WELLINGTON, Feb 21 (Reuters) - New Zealand’s Ministry of Primary Industries (MPI) said on Thursday that tests had shown no traces of a potentially toxic chemical in local milk since mid-November.
Food safety authorities had been testing New Zealand milk products after dairy exporter Fonterra last month said traces of dicyandiamide (DCD), a chemical used in fertilisers which is potentially toxic in large amounts, had been found in milk samples taken in September.
Reports of the DCD detection raised concerns about the safety of New Zealand dairy products, whose exports are worth around NZ$11.5 billion annually, and prompted Taiwan, China and Malaysia to examine their dairy imports.

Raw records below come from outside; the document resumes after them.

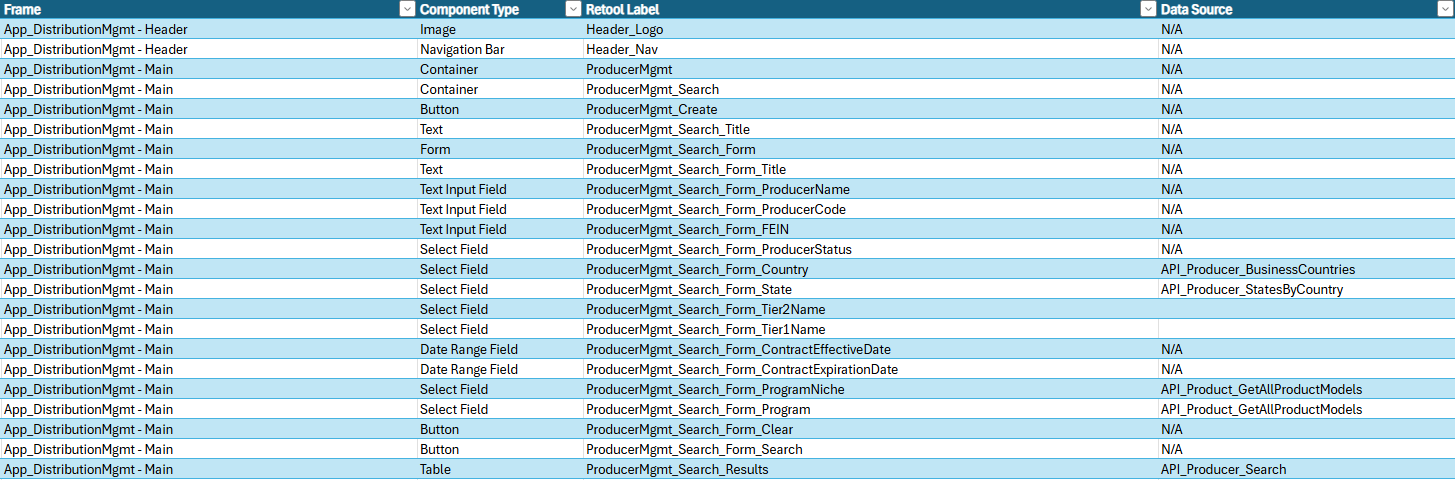Open the Component Type filter dropdown
Image resolution: width=1455 pixels, height=480 pixels.
tap(573, 9)
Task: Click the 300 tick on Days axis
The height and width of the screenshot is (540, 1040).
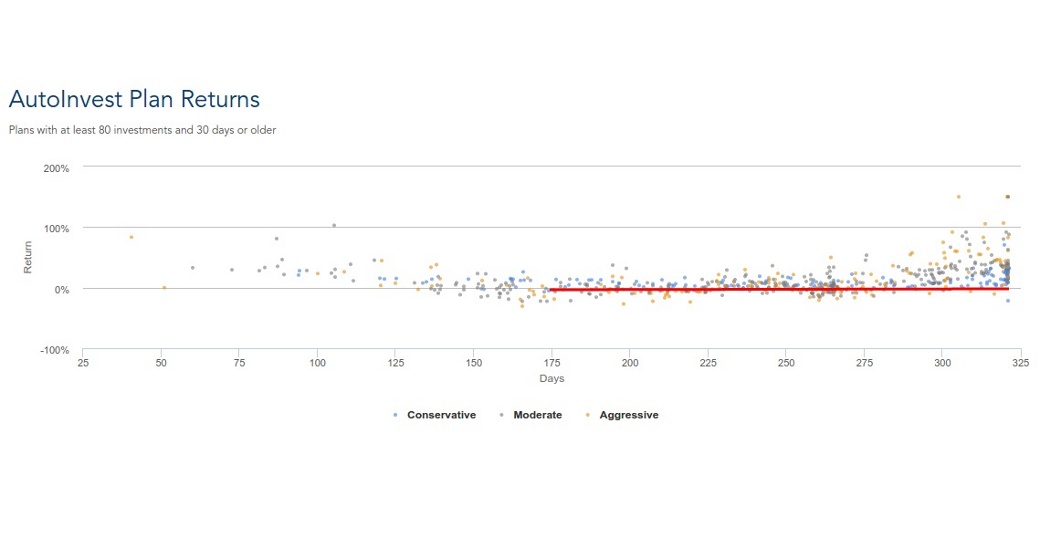Action: [x=942, y=363]
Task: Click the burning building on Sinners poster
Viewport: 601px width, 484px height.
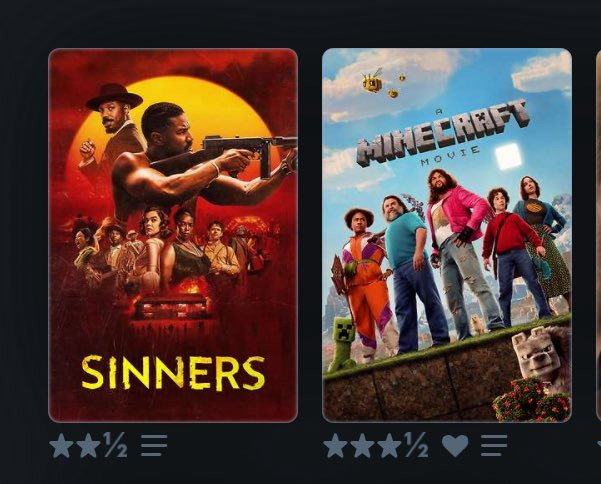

At the time, Fonterra Chief Executive officer Theo Spierings had said the “minute traces” of the chemical, which prevents fertilisers from soaking into rivers, which were found in its milk was not a threat to human health.
The world’s biggest dairy exporter subsequently came under fire for failing to announce its findings earlier. Fonterra was linked through a Chinese subsidiary to the 2008 melamine-tainted milk scandal in which at least six children died.
The fertiliser companies making the product containing the chemical have since removed the product from sale.
Dairy products account for nearly a third of New Zealand’s exports, with more than 90 percent of country’s milk products sent overseas, mainly for use by other firms as an ingredient in everything from infant formula to cheese on frozen pizzas.
The MPI has said that DCD, used in fertilisers around the world, poses not food safety threat, but in the absence of international standards, some countries consider any residue of the chemical to be unacceptable.